President Trump’s plan to end the Social Security payroll tax would deplete the trust fund by 2023 if some other funding method is not adopted, the chief actuary at Social Security predicts.

Trump on Aug. 8 suspended payroll taxes through the end of the year and said he would end the tax permanently if he is reelected.

“If I’m victorious on Nov. 3, I plan to forgive these taxes and make permanent cuts to the payroll tax. So I’m going to make them all permanent,” Trump told a subsequent press briefing.

In a letter to Stephen C. Goss, chief actuary at the Social Security Administration, Democratic Sens. Chris Van Hollen, Bernie Sanders, Ron Wyden and Charles Schumer asked for an analysis of the effect ending the payroll tax, which is split by employees and employers and amounts to 15.3% of an individual’s salary, would have.

“If this hypothetical legislation were enacted, with no alternative source of revenue to replace the elimination of payroll taxes on earned income paid on Jan. 1, 2021, and thereafter, we estimate that [Disability Insurance] Trust Fund asset reserves would become permanently depleted in about the middle of calendar year 2021, with no ability to pay DI benefits thereafter,” Goss responded, the Hill reported.

"We estimate that [Old Age and Survivor Insurance] Trust Fund reserves would become permanently depleted by the middle of calendar year 2023, with no ability to pay OASI benefits thereafter,” he added.

Nancy Altman, president of Social Security Works, a progressive group dedicated to protecting and improving Social Security, said Goss’s analysis proves Trump’s plan would “destroy Social Security.”

“This plan is wildly out of step with the American people, who overwhelmingly oppose cutting Social Security.
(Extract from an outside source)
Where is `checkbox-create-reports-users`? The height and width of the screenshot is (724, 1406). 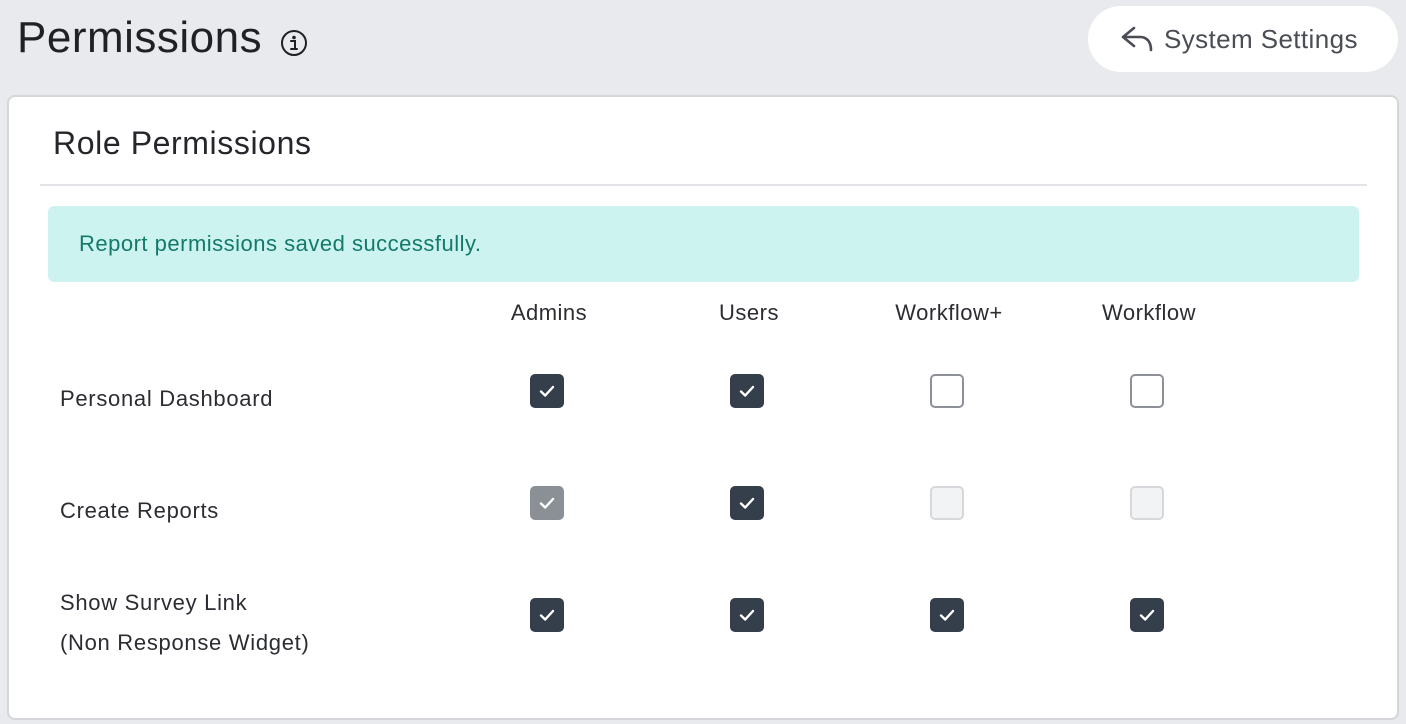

Indeed, recent polling shows that preventing Social Security cuts is a top issue for the majority of voters,” Social Security Works said in a press release.

“If a presidential candidate wants to ensure turnout among older votes in the general election, simply advocate for the elimination of Social Security,” often characterized as the third-rail of U.S. politics, Professor Robert Johnson of the Heider College of Business at Creighton University told International Business Times in an email.

The Social Security and Medicare trust funds were not in great shape before Trump suggested eliminating the payroll tax, funded through just 2034 and 2026, respectively at current payroll tax levels.

Trump’s suspension did not have support from either side of the aisle in Congress, and unless lawmakers act, the money will have to be recouped after Jan. 1.

During the 2016 campaign, Trump pledged not to make any Social Security or Medicare cuts. The 2017 tax reform legislation, however, the $2,500 Medicare doughnut hole limit for medication, sharply increased out-of-pocket drug costs for many elderly Americans on expensive prescriptions.